In both The Millionaire Next Door and The Millionaire Mind, I list the types of businesses owned by the millionaires surveyed.  These businesses run from the “dull normal” to the very unique.  As an example, on p. 256 of The Millionaire Next Door, column 1, item 29 under Businesses of Self Employed Millionaires, you will find ‘”bovine semen distributor.”  Interestingly this business category was recently mentioned in a Wall Street Journal article:

. . . Julio Moreno, of Oakdale, Calif., has a freezer full of the bull’s semen that sells for at least $3,000 per unit.

If asked how he became wealthy, would Mr. Moreno say stocks or bull semen?

7 thoughts on “Stocks: Not the Only Bull Market”

  1. I think a lot of non-millionaire next door types think that getting rich in the stock market is something that happens quickly. Pick the right stock, and boom, millionaire. The truth couldn’t be any more boring. In fact, most of us millionaire next door types are plodders. We make a lot of little decisions carefully over many, many years. We focus on our studies, we pursue potentially-lucrative careers, we live below our means, and we start saving and investing from the first moment we enter the work force. Those little “good” decisions compound on one another over the years. It takes decades, but carefully squirreling away money in the stock market over a long time yields big results at the end. Some people make different decisions early in life (and end up in $50,000/year jobs), and others make different decisions later in life (and end up living month to month on handsome paychecks). It comes down to living a disciplined life your whole life.

  2. I love reading these blog posts. They contain lots and lots of wisdom. I also enjoy reading the comments almost as much as the actual blog and Marks is one of them.

    Mark – Excellent comment.. very well worded. I’ll be quoting you in the days, months, and years ahead.

  3. Great article Mr. Stanley, maximizing your income can help you build your wealth at a faster pace if your income is managed correctly.

  4. Yes I agree with Mark. For most of us millionaires, building wealth is a process. For the Hollywood-manufactured stars, it’s a quick sensation, but many average Americans are still dazzled by fame and do not “do,” but “spectate.”

    “Boring” is the word! I live a very frugal life now compared to my already frugal life seven years ago, but my net worth has been increasing at an accelerated pace. Just in the last 3 and a half years since I crossed seven figures. I have “nothing to show for it” in the sense that I don’t buy the toys I like. Much of my assets are in equities (62% of my assets), government securities, and commodities. My highest obsession is my health and has been so for decades, so I prefer having a great physique in my 50s to being an obviously sedentary deca millionaire.

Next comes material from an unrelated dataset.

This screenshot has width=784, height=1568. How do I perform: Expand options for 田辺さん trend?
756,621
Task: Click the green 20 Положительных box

  5. I’m also a below-the-radar-millionaire-next-door and would like to add the following. I suspect a lot of folks are under the impression that wealthy individuals have a Gordon Gecko level of skill in finding the most lucrative/profitable investments. They imagine someone parked in front of six flat-screen monitors, rapidly moving in and out of positions, banking profits on every trade. Although I am a real-estate and equity investor, I think investing skill is overrated. The idea is to retain a big chunk of your income stream and invest it conservatively rather than trying to maximize the return on a smaller amount of capital. That usually pushes people into high-risk investments. It’s more important (and easier) to not waste income than finding the magic-bullet investment.

  6. Interesting post.
    I am a 43 year old Super PAW with an annual gross income of approximately $75k.
    My investment portfolio consists primarily of mutual funds and shares in what I would describe as “unglamorous” publicly traded corporations that have slowly but surely appreciated in value.
    Incidentally, if you see me shopping at a discount department store or driving in my 2004 Toyota with 113,000 miles, you will probably not guess I’m wealthy!